- Relator(a)
- Ministro Marco Aurélio Bellizze
- Órgão julgador
- Quinta Turma
- Data do julgamento
- 18/06/2013
- Data de publicação
- 25/06/2013
STJ – Acórdão, Rel. Ministro Marco Aurélio Bellizze, Quinta Turma, j. 18/06/2013, p. 25/06/2013
AGRAVO REGIMENTAL EM RECURSO ESPECIAL. ADMINISTRATIVO. VIOLAÇÃO DO ART. 535 DO CPC. NÃO OCORRÊNCIA. SERVIDOR PÚBLICO FEDERAL. QUINTOS/DÉCIMOS INCORPORADOS. FORMA DE CÁLCULO. ERRO DA ADMINISTRAÇÃO. PAGAMENTO A MAIOR. REVISÃO DO ATO DE OFÍCIO. LEGALIDADE. SÚMULA 473/STF. DECADÊNCIA ADMINISTRATIVA. NÃO OCORRÊNCIA. ATUALIZAÇÃO MONETÁRIA DA VPNI. ÍNDICES DE REVISÃO GERAL DE REMUNERAÇÃO. 1. Não há vício consistente em omissão, contradição ou obscuridade quando o Tribunal de origem decide, fundamentadamente, todas as questões postas ao seu crivo. O mero inconformismo da parte com o julgamento contrário à sua pretensão não caracteriza falta de prestação jurisdicional. 2. O erro da Administração Pública no pagamento de parcela remuneratória não gera, para o servidor público, o direito adquirido à verba indevidamente recebida, podendo ser revisto o ato de ofício, em face do poder de autotutela administrativa. Incidência da Súmula nº 473 do STF. 3. A Corte Especial deste Tribunal Superior consagrou o entendimento de que até a edição da Lei Federal nº 9.784/99 a Administração Pública poderia rever os seus atos a qualquer tempo, quando eivados de vícios e ilegalidades, conforme os enunciados das Súmulas nos 346 e 473 do STF e o disposto no art. 114 da Lei Federal nº 8.112/90. Ficou estabelecido também que a lei que definisse prazo para a Administração Pública poder revogar os seus atos teria incidência somente a partir de sua vigência, não podendo retroagir. 4. Somente até a entrada em vigor da Lei nº 9.527/97 é que os servidores públicos federais têm direito à repercussão nos quintos/décimos incorporados de reajustes incidentes sobre a verba remuneratória que lhes deu origem.
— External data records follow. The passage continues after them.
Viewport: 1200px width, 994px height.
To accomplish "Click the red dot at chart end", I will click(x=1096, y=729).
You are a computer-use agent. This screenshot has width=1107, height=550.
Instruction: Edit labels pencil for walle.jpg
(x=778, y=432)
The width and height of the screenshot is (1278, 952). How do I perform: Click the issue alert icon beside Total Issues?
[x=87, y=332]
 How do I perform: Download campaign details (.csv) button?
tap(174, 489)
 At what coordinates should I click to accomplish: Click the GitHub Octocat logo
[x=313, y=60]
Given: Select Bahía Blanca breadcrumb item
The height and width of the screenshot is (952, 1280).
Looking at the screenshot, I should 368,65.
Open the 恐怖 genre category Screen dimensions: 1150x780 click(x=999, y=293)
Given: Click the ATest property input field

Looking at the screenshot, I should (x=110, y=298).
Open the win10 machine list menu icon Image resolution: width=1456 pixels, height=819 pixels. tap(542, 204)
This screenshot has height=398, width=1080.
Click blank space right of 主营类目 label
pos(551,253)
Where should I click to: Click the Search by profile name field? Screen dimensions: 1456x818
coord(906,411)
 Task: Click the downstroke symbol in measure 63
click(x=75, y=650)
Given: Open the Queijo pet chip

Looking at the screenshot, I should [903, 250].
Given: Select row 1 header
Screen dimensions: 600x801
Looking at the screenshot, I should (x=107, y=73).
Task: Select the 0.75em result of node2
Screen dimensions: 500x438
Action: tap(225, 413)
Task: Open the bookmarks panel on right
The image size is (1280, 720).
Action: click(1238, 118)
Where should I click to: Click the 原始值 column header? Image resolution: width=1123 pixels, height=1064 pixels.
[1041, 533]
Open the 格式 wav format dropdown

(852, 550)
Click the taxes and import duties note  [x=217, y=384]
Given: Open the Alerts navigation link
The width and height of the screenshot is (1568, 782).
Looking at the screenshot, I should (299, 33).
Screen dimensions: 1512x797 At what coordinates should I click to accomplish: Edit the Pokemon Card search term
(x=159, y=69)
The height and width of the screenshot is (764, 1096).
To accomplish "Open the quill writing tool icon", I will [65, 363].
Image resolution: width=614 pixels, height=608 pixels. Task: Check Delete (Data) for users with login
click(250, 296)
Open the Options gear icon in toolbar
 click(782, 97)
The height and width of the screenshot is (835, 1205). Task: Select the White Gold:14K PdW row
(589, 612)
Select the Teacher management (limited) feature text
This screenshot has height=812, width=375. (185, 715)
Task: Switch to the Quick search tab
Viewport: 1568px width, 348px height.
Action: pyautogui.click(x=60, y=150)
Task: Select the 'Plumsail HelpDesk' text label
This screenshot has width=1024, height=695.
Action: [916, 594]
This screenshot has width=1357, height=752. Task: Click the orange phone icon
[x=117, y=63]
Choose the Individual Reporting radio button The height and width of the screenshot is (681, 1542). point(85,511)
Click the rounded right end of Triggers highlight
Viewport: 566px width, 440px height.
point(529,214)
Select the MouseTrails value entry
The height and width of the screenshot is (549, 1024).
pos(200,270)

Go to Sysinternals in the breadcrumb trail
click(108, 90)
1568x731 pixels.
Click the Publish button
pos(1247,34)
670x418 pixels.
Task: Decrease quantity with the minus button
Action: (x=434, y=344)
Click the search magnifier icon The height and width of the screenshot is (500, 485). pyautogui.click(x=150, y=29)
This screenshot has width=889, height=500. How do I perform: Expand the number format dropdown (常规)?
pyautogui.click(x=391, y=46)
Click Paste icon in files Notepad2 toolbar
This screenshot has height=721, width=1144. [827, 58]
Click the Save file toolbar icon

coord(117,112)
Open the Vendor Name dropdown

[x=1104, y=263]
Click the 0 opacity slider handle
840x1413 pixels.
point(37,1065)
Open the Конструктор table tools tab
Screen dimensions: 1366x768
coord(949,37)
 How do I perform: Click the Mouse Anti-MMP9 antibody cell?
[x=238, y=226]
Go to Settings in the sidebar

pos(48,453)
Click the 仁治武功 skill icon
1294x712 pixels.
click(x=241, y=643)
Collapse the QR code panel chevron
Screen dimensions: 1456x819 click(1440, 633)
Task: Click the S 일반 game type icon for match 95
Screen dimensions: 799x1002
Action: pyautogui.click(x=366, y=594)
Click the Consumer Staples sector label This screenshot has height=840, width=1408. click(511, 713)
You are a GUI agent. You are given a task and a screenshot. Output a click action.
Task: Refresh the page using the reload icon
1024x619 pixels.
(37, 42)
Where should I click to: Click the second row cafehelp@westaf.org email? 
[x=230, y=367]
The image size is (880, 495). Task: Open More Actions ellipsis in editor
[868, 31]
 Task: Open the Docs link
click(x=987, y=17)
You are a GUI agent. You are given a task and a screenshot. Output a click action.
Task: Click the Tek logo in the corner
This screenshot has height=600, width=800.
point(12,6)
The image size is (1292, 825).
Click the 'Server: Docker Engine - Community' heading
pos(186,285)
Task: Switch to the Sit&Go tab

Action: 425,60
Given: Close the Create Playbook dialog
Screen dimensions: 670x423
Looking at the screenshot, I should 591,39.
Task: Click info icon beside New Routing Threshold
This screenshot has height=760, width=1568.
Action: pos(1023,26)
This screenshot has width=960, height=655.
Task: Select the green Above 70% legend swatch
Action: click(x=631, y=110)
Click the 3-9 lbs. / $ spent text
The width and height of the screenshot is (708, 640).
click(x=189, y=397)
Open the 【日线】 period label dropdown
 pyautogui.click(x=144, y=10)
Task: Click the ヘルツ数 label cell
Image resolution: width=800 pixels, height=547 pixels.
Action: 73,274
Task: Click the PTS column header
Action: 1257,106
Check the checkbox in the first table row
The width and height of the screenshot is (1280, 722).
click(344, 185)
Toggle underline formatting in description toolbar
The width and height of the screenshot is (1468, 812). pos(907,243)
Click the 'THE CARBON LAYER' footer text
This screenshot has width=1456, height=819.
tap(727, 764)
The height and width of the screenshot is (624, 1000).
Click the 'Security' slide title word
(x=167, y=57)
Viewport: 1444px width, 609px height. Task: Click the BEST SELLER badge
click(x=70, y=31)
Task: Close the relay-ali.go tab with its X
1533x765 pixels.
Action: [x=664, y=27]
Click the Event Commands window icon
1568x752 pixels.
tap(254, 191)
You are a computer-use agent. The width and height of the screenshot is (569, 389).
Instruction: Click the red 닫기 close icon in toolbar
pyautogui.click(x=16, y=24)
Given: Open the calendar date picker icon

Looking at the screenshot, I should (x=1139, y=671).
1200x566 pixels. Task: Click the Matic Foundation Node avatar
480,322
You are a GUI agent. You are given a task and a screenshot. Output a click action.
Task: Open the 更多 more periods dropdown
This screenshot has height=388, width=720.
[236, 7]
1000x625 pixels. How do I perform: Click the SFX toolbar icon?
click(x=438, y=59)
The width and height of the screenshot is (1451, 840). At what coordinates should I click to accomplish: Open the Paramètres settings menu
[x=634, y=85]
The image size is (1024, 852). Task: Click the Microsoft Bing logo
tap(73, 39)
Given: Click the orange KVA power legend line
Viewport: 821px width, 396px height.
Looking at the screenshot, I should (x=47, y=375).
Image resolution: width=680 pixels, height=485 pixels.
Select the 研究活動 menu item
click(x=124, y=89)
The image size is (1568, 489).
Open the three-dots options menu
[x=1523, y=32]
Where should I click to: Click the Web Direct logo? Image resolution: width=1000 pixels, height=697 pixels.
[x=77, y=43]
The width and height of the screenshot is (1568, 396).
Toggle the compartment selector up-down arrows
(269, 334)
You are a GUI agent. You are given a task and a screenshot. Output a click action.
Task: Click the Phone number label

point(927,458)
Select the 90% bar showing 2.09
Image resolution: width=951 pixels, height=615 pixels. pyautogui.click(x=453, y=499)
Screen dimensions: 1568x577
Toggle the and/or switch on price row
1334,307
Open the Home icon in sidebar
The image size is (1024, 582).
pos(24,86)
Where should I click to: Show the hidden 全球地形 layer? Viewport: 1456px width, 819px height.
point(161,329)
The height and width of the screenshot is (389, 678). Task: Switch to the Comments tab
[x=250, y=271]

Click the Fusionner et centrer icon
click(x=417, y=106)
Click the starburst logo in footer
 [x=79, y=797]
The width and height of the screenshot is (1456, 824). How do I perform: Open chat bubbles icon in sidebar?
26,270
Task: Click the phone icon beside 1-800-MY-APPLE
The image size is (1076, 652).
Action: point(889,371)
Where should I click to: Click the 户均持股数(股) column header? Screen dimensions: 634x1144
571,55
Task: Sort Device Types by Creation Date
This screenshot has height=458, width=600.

Isso porque após a transformação dos valores incorporados pelo exercício de função gratificada ou cargo em comissão em VPNI (Vantagem Pessoal Nominalmente Identificada), a correção está exclusivamente sujeita à revisão geral da remuneração. 5. Agravo regimental a que se nega provimento. (AgRg no REsp n. 1.152.599/RS, relator Ministro Marco Aurélio Bellizze, Quinta Turma, julgado em 18/6/2013, DJe de 25/6/2013.)